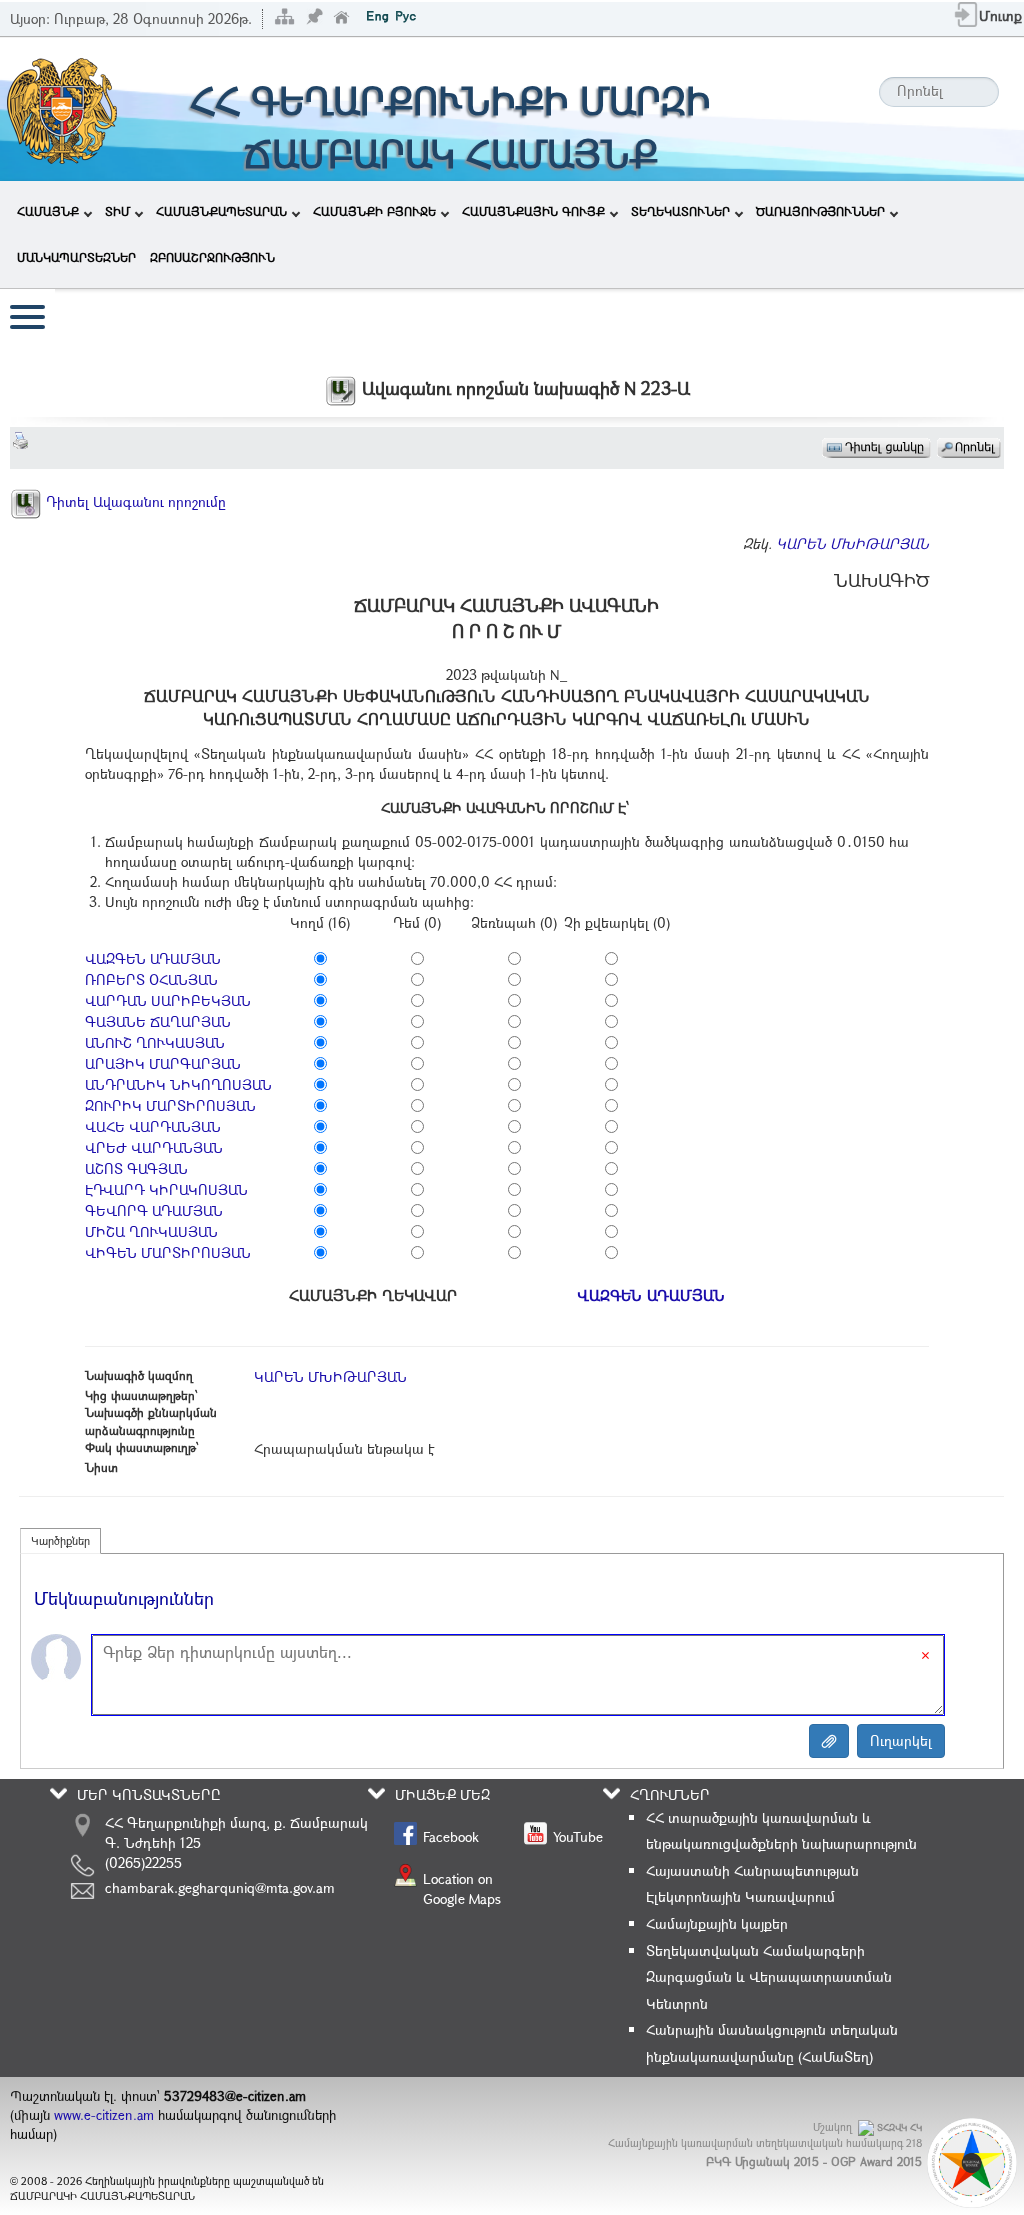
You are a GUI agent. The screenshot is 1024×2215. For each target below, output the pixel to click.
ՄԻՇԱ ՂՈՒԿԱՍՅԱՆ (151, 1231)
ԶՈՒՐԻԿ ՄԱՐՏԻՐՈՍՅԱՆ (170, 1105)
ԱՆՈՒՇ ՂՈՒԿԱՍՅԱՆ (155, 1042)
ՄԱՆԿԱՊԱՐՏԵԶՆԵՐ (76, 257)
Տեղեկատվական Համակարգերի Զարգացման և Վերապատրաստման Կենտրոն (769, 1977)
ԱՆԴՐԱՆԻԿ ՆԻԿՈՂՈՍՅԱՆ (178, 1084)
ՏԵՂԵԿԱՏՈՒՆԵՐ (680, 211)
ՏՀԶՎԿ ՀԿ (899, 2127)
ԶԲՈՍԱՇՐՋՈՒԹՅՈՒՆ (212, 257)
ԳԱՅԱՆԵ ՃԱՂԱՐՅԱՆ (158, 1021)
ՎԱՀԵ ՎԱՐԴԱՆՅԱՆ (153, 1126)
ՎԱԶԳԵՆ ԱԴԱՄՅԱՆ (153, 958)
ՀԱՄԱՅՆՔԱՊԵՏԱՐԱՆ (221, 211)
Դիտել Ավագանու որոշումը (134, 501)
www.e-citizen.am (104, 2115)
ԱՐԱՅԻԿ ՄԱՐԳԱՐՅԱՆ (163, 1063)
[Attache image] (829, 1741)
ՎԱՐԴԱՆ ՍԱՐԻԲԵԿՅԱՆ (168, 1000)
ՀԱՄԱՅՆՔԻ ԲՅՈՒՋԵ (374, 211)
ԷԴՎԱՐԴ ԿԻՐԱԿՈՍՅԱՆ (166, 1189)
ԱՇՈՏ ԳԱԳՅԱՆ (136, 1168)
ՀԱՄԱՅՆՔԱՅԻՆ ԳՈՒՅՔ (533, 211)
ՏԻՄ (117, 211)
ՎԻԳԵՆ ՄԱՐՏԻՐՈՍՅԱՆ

==

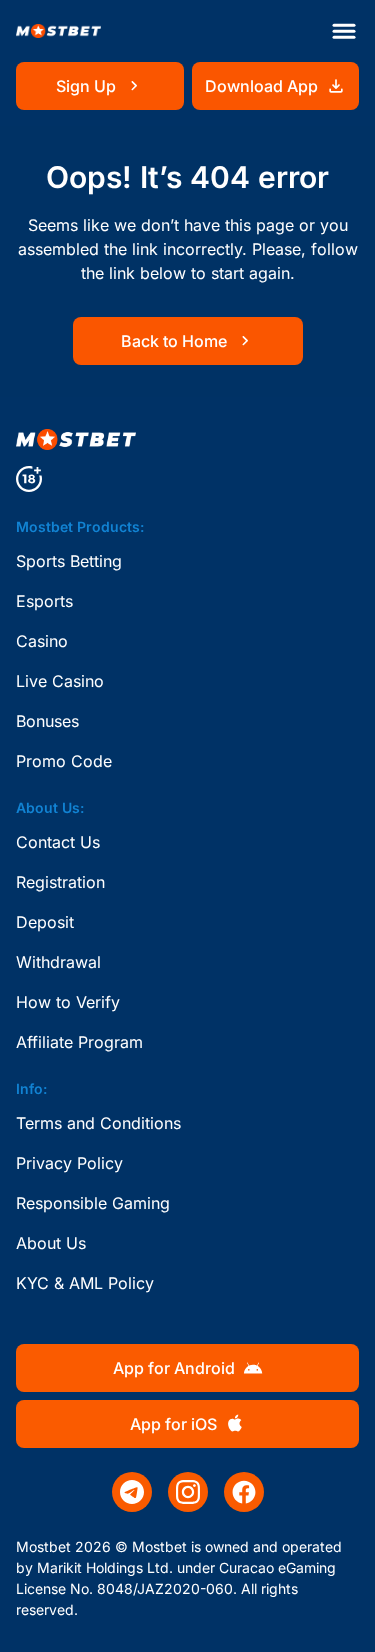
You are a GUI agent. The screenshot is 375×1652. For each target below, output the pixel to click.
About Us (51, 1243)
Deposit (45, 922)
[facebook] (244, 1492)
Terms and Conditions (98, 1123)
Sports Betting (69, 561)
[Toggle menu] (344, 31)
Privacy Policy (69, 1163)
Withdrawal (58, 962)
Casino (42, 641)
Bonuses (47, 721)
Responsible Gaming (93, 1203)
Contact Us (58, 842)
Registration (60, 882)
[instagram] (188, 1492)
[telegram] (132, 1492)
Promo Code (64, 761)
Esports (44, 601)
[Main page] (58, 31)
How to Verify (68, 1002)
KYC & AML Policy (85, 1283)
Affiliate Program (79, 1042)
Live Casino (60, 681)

### TASK DETAILS
All that should be written out is the stretch of lines above between the one holding "ԱՐԱՅԻԿ ՄԱՐԳԱՐՅԱՆ (163, 1063)" and the one holding "ՎԻԳԵՆ ՄԱՐՏԻՐՈՍՅԱՆ", inclusive, exactly as given.

### ANSWER TO THE EXERCISE
ԱՐԱՅԻԿ ՄԱՐԳԱՐՅԱՆ (163, 1063)
[Attache image] (829, 1741)
ՎԱՐԴԱՆ ՍԱՐԻԲԵԿՅԱՆ (168, 1000)
ՀԱՄԱՅՆՔԻ ԲՅՈՒՋԵ (374, 211)
ԷԴՎԱՐԴ ԿԻՐԱԿՈՍՅԱՆ (166, 1189)
ԱՇՈՏ ԳԱԳՅԱՆ (136, 1168)
ՀԱՄԱՅՆՔԱՅԻՆ ԳՈՒՅՔ (533, 211)
ՏԻՄ (117, 211)
ՎԻԳԵՆ ՄԱՐՏԻՐՈՍՅԱՆ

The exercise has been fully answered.